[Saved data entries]
[Start]

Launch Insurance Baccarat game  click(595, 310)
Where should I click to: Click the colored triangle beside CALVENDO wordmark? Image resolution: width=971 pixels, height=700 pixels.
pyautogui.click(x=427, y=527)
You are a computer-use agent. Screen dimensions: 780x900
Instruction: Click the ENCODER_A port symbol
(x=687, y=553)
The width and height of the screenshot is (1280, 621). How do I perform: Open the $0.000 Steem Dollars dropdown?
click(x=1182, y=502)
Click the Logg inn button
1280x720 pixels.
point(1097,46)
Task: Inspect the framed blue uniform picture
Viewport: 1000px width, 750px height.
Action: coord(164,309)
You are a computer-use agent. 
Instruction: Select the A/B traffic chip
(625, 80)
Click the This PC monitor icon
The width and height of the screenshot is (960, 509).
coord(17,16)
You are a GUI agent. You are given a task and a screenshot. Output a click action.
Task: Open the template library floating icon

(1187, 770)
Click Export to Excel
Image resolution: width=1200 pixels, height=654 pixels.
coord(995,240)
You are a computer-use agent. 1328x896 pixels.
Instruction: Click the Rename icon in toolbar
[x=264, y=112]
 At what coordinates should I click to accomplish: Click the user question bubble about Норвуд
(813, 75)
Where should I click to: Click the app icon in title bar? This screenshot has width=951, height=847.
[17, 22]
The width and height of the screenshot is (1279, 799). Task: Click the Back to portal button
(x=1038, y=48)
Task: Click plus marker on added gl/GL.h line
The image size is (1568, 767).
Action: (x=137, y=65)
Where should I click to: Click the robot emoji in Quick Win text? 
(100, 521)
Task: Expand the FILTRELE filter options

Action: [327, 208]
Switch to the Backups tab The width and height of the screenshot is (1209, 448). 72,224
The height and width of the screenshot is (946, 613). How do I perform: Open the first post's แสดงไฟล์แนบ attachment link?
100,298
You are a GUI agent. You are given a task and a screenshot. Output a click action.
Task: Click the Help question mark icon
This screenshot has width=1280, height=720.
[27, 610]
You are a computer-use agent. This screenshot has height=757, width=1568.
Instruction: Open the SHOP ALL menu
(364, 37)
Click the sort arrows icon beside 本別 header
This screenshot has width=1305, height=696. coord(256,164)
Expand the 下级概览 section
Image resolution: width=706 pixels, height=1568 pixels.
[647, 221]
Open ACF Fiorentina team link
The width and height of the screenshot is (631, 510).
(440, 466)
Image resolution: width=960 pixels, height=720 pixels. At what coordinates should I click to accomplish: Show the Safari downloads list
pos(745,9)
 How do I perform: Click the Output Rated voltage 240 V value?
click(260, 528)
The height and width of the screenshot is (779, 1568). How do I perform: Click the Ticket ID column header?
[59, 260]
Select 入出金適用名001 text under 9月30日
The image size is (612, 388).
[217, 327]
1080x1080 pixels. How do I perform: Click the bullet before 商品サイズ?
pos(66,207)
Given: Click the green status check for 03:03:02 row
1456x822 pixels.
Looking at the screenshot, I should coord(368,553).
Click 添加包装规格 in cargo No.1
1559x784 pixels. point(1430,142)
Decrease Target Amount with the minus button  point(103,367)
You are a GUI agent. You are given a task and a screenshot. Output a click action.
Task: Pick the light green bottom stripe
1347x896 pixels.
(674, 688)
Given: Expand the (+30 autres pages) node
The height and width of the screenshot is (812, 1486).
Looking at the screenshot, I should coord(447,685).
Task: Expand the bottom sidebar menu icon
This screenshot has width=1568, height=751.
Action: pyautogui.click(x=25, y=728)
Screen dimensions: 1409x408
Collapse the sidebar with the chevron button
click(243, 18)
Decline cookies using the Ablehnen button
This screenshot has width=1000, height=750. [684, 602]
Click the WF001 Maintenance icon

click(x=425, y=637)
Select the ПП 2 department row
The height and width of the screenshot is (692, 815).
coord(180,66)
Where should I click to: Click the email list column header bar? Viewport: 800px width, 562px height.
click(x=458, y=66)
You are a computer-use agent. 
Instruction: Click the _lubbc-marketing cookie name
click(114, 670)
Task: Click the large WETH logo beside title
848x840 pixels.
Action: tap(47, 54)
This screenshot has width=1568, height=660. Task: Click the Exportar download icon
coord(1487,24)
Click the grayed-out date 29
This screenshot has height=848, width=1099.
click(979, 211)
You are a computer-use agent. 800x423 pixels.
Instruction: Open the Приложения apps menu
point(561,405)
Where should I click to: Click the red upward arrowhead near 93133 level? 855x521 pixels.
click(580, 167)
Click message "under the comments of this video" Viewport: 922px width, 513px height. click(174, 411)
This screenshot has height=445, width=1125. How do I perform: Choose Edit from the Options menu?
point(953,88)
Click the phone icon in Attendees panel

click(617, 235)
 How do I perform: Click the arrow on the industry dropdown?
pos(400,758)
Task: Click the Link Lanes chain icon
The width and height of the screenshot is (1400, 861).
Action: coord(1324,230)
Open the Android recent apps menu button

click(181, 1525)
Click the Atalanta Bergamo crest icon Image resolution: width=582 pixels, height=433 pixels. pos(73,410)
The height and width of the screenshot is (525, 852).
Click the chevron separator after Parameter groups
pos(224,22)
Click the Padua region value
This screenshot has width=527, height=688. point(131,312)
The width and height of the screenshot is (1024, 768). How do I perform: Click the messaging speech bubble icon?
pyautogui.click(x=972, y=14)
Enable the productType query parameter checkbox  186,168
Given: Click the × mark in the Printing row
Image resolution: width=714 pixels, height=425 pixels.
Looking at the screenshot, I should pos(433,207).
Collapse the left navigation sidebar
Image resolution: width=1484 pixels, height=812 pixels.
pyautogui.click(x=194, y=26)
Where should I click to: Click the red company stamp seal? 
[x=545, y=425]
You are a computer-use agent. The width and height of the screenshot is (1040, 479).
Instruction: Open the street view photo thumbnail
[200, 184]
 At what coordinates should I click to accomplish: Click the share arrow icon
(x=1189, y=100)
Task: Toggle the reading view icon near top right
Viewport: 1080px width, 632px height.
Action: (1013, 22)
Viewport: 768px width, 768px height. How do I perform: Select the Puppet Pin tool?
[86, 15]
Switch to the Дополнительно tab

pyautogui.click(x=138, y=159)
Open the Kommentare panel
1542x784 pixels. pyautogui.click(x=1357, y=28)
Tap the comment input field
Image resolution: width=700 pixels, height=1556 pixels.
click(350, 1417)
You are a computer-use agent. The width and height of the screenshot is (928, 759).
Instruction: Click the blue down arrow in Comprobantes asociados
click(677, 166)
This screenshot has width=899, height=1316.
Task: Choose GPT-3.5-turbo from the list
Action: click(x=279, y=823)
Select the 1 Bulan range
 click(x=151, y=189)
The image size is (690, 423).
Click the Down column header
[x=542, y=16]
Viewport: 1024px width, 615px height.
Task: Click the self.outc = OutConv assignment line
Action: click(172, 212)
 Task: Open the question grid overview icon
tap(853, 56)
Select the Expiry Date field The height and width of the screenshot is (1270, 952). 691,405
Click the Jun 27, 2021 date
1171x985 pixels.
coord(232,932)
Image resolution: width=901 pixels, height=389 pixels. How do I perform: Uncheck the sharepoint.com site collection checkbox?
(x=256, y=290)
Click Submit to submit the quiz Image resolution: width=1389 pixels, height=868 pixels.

[End]

» WHAT YOU SHOULD DO
Retype everything in the listing above, from the line containing "Where should I click to: Click the red company" down through the end of the listing.

» THE COMPLETED TASK
Where should I click to: Click the red company stamp seal? 
[x=545, y=425]
You are a computer-use agent. The width and height of the screenshot is (1040, 479).
Instruction: Open the street view photo thumbnail
[200, 184]
 At what coordinates should I click to accomplish: Click the share arrow icon
(x=1189, y=100)
Task: Toggle the reading view icon near top right
Viewport: 1080px width, 632px height.
Action: (1013, 22)
Viewport: 768px width, 768px height. How do I perform: Select the Puppet Pin tool?
[86, 15]
Switch to the Дополнительно tab

pyautogui.click(x=138, y=159)
Open the Kommentare panel
1542x784 pixels. pyautogui.click(x=1357, y=28)
Tap the comment input field
Image resolution: width=700 pixels, height=1556 pixels.
click(350, 1417)
You are a computer-use agent. The width and height of the screenshot is (928, 759).
Instruction: Click the blue down arrow in Comprobantes asociados
click(677, 166)
This screenshot has width=899, height=1316.
Task: Choose GPT-3.5-turbo from the list
Action: click(x=279, y=823)
Select the 1 Bulan range
 click(x=151, y=189)
The image size is (690, 423).
Click the Down column header
[x=542, y=16]
Viewport: 1024px width, 615px height.
Task: Click the self.outc = OutConv assignment line
Action: click(172, 212)
 Task: Open the question grid overview icon
tap(853, 56)
Select the Expiry Date field The height and width of the screenshot is (1270, 952). 691,405
Click the Jun 27, 2021 date
1171x985 pixels.
coord(232,932)
Image resolution: width=901 pixels, height=389 pixels. How do I perform: Uncheck the sharepoint.com site collection checkbox?
(x=256, y=290)
Click Submit to submit the quiz Image resolution: width=1389 pixels, height=868 pixels.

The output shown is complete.